16. Coevolving Representations in Joint Image-Feature Diffusion (CoReDi)
- Authors: Theodoros Kouzelis, Spyros Gidaris, Nikos Komodakis
- arXiv: arxiv.org/abs/2604.17492
- Sources: HuggingFace Daily Papers (2 upvotes), arXiv
- Why trending: Lets the semantic representation space evolve during diffusion training via a lightweight learnable projection (with stop-gradient + normalization to prevent collapse). Works in both VAE-latent and pixel-space diffusion, yielding faster convergence and higher quality than fixed-rep counterparts.
17. Encoder-Free Human Motion Understanding via Structured Motion Descriptions (SMD)
- Authors: Yao Zhang, Zhuchenyang Liu, Thomas Ploetz, Yu Xiao
- arXiv: arxiv.org/abs/2604.21668
- Sources: HuggingFace Daily Papers (1 upvote), arXiv
- Why trending: Skips the motion encoder entirely — converts joint sequences into rule-based natural language describing joint angles, body-part motion, and global trajectory. Hits 66.7% BABEL-QA / 90.1% HuMMan-QA / R@1 0.584 on HumanML3D and ports across 8 LLMs with only LoRA — a refreshingly simple alternative to learned alignment.
18. Explainable Disentangled Representation Learning for Generalizable Authorship Attribution in the Era of Generative AI
- Authors: Hieu Man, Van-Cuong Pham, Nghia Trung Ngo, Franck Dernoncourt, Thien Huu Nguyen
- arXiv: arxiv.org/abs/2604.21300
- Sources: HuggingFace Daily Papers (1 upvote), arXiv
- Why trending: EAVAE separates style from content via supervised contrastive pretraining + dual-encoder VAE, with a discriminator that not only judges style/content matches but generates natural-language explanations for its decisions. SOTA on Amazon Reviews / PAN21 / HRS plus strong few-shot AI-text detection on M4.

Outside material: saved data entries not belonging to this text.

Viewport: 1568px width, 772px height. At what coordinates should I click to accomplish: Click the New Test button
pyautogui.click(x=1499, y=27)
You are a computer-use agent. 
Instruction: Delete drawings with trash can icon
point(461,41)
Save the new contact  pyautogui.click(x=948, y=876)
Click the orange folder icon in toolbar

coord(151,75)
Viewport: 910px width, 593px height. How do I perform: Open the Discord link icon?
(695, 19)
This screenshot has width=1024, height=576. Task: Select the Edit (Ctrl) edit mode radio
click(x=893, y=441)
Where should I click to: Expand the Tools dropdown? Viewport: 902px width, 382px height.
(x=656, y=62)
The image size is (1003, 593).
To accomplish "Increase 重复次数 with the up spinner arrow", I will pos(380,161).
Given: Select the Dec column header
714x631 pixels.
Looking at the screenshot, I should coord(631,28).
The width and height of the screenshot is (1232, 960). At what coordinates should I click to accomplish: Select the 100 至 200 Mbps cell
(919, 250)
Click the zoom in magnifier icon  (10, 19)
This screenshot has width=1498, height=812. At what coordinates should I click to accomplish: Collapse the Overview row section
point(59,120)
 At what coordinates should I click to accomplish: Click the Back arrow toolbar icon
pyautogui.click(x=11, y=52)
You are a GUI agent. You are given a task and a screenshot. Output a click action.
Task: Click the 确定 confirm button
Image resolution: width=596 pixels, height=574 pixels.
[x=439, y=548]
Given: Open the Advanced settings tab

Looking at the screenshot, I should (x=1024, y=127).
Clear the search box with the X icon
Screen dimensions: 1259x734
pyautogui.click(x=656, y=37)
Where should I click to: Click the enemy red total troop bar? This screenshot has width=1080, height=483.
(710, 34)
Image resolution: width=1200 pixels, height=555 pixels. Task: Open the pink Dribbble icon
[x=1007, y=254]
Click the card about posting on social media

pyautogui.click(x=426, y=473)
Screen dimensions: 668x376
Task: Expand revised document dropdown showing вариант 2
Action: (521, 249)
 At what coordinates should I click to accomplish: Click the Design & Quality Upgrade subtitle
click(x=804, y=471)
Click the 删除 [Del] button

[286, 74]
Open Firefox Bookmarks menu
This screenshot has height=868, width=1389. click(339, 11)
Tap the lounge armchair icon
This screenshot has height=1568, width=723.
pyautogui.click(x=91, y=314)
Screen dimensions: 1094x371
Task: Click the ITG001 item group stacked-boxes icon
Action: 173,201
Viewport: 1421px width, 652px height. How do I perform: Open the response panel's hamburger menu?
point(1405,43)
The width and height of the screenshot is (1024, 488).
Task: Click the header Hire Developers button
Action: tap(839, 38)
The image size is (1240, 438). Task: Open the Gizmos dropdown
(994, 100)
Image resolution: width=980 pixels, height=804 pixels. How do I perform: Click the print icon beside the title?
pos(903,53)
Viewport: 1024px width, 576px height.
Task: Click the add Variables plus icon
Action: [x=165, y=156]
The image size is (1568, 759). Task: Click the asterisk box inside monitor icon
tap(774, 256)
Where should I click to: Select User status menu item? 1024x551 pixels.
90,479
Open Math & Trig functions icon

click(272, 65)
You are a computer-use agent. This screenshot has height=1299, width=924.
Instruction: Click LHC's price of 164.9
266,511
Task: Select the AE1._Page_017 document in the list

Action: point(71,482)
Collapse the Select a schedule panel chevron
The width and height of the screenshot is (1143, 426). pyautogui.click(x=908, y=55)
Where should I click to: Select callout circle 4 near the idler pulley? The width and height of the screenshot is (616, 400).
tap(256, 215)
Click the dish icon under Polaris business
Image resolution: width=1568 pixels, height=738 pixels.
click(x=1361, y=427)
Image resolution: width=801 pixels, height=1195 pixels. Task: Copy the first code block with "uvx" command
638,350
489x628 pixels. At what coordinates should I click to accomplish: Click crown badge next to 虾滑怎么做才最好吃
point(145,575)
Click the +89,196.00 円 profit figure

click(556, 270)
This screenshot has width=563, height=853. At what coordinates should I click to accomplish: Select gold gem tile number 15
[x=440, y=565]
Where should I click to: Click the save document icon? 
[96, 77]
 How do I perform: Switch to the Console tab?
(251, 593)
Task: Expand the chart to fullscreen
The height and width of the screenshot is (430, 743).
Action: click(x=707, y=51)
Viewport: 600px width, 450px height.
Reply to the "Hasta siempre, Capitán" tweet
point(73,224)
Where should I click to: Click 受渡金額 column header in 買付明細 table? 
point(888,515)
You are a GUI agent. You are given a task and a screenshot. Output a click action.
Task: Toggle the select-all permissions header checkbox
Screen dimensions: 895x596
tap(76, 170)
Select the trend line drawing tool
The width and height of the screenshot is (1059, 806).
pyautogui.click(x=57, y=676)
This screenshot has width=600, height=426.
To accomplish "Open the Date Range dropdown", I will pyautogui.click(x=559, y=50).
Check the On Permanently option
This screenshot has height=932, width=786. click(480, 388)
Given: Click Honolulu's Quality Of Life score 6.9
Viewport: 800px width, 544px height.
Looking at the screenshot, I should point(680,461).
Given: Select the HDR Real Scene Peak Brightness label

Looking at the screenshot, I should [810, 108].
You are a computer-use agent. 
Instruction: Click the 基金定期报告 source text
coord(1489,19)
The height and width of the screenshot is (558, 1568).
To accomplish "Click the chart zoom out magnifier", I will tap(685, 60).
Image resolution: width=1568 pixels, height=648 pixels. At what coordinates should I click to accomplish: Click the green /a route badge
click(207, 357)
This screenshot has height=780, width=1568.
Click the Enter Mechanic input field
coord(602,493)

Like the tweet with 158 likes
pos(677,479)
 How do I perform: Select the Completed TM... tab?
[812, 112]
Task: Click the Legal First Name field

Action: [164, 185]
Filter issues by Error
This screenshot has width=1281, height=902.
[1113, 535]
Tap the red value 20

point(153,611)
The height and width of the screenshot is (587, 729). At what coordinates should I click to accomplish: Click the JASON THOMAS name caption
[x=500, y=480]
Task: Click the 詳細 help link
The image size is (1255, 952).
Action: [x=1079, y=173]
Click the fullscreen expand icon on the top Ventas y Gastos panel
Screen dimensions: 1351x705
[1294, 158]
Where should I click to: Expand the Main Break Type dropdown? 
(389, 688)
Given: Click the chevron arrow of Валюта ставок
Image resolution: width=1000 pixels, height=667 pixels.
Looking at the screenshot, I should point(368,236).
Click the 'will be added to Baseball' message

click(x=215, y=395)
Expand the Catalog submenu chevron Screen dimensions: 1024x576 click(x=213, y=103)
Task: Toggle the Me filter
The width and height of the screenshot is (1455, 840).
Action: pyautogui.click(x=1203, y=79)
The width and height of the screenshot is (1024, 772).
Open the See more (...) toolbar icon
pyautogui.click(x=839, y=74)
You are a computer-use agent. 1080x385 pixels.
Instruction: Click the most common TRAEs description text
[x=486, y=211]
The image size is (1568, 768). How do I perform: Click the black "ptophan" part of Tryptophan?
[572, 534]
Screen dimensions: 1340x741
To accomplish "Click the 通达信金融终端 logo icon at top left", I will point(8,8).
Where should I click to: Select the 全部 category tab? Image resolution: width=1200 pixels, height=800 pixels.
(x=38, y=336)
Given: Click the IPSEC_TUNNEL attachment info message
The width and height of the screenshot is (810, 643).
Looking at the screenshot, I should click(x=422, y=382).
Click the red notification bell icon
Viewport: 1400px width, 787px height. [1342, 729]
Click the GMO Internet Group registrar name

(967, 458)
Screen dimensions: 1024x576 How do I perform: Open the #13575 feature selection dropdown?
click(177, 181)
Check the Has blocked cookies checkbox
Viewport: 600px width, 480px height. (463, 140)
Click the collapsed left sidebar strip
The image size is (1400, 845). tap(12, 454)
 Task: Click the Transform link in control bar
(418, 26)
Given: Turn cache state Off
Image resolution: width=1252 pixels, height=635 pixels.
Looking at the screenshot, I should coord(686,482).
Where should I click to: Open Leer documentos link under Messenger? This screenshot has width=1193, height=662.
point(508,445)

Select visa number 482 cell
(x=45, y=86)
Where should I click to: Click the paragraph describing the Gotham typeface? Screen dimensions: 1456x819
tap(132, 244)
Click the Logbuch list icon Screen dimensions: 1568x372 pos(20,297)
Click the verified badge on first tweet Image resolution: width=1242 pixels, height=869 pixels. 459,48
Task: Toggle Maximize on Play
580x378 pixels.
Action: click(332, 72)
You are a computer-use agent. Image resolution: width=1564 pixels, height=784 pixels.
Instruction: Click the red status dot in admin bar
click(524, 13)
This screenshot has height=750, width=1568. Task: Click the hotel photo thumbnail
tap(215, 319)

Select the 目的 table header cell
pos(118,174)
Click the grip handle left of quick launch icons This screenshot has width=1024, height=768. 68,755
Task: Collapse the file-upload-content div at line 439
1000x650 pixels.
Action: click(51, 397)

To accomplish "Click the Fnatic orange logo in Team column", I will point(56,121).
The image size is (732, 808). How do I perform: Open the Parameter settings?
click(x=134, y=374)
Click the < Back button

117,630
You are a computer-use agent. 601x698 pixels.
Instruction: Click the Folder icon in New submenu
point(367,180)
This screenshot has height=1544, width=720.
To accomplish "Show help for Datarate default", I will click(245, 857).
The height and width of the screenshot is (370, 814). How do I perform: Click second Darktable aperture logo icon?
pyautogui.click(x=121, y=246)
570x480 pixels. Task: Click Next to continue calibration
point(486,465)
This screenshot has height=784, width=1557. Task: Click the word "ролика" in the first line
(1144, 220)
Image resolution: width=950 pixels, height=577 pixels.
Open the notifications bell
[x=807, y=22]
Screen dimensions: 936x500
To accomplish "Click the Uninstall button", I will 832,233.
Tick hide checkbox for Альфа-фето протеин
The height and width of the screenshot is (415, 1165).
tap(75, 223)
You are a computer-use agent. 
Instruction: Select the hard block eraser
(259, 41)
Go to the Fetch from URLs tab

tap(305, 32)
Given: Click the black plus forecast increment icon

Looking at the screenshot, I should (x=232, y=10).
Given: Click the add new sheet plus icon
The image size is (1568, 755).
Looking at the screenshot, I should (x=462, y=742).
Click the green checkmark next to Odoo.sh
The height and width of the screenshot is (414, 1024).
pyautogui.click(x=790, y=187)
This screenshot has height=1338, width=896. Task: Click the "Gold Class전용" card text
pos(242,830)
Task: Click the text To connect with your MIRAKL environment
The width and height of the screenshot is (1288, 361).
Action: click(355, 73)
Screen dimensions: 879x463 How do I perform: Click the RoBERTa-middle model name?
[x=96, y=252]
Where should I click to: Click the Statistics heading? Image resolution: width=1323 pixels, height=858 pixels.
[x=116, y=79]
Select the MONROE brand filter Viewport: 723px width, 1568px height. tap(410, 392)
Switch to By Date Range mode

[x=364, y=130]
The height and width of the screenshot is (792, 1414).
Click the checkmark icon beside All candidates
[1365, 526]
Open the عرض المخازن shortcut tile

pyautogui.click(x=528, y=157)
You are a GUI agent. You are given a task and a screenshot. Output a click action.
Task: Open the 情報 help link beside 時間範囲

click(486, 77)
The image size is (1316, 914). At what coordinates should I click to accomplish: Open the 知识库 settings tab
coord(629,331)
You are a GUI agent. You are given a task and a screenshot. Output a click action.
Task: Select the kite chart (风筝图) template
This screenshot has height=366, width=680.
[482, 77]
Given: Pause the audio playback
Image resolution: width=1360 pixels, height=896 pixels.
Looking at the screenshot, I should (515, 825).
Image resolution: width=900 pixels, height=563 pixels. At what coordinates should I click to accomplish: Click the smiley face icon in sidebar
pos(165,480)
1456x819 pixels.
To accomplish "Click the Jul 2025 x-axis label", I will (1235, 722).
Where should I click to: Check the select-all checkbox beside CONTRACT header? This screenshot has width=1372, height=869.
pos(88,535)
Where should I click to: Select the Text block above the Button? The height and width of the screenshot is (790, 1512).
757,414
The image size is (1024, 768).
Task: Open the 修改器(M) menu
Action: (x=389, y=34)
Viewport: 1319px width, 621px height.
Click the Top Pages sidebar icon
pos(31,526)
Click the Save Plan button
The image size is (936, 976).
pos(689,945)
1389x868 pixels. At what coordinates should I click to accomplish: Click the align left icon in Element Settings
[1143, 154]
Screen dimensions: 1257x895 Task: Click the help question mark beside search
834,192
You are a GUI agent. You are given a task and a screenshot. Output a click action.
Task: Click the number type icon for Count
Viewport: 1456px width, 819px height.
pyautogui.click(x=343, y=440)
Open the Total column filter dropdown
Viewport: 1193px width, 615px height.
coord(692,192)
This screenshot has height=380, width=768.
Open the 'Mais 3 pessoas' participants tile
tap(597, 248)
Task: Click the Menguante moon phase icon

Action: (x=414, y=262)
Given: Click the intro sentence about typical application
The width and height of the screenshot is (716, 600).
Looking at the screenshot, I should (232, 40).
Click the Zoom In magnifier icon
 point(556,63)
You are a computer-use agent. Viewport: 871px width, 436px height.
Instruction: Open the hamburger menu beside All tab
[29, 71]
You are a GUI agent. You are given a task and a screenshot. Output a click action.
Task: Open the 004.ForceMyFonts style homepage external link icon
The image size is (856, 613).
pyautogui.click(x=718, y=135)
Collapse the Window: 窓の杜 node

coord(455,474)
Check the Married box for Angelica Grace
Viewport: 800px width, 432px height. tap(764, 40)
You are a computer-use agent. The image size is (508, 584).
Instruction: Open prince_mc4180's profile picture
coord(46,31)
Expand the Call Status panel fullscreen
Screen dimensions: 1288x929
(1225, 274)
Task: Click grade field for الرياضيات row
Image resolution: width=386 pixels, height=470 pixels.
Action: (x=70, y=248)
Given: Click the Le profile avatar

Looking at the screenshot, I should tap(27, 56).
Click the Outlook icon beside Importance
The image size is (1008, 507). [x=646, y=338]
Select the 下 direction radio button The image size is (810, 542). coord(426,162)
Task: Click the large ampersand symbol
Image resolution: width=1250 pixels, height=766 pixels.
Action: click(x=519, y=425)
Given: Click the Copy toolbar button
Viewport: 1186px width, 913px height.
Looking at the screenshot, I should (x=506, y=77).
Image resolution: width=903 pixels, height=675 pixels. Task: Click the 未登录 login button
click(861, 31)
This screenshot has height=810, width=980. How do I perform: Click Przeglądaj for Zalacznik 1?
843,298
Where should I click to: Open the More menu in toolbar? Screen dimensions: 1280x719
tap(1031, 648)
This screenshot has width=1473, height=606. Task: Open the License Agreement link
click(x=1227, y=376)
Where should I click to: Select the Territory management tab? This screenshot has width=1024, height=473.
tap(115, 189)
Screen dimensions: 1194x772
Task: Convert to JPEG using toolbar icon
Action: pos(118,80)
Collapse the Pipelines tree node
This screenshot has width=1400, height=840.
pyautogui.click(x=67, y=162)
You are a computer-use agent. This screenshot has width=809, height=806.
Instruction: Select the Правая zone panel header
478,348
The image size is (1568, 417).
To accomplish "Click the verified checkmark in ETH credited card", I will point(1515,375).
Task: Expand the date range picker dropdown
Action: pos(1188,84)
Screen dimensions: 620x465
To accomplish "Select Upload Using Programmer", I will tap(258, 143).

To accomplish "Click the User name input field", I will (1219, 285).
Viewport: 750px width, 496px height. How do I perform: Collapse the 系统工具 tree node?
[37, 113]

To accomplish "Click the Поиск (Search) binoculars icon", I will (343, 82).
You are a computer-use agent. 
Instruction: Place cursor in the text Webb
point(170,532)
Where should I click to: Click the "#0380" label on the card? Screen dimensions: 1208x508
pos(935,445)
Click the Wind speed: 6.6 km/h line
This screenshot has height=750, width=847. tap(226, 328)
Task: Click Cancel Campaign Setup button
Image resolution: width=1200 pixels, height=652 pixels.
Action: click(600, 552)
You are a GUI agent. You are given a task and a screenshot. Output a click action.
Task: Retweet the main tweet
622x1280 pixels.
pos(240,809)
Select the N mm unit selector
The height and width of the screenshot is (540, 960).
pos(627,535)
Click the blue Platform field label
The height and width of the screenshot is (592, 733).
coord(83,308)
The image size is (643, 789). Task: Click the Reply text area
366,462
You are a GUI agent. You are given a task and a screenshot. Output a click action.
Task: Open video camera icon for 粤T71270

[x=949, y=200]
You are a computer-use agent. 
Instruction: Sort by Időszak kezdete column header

19. Test-Time Adaptation for EEG Foundation Models: A Systematic Study under Real-World Distribution Shifts
- Authors: Gabriel Jason Lee, Jathurshan Pradeepkumar, Jimeng Sun
- arXiv: arxiv.org/abs/2604.16926
- Sources: HuggingFace Daily Papers (1 upvote), arXiv
- Why trending: Introduces NeuroAdapt-Bench and finds that gradient-based TTA methods degrade EEG foundation models under realistic distribution shifts, while optimization-free methods are stable — a useful negative result that should reset expectations for clinical EEG deployment.
20. PersonalAI: A Systematic Comparison of Knowledge Graph Storage and Retrieval Approaches for Personalized LLM Agents
- Authors: Mikhail Menschikov, Dmitry Evseev, Victoria Dochkina, Ruslan Kostoev, Ilia Perepechkin, et al. (8 total)
- arXiv: arxiv.org/abs/2506.17001
- Sources: HuggingFace Daily Papers, arXiv
- Why trending: External-memory framework built on AriGraph with a hybrid design supporting standard edges and two hyper-edge types for richer temporal/semantic representation. Compares A*, WaterCircles, beam search and hybrid retrieval across TriviaQA / HotpotQA / DiaASQ — a useful systematic baseline for the personalized-agent memory crowd.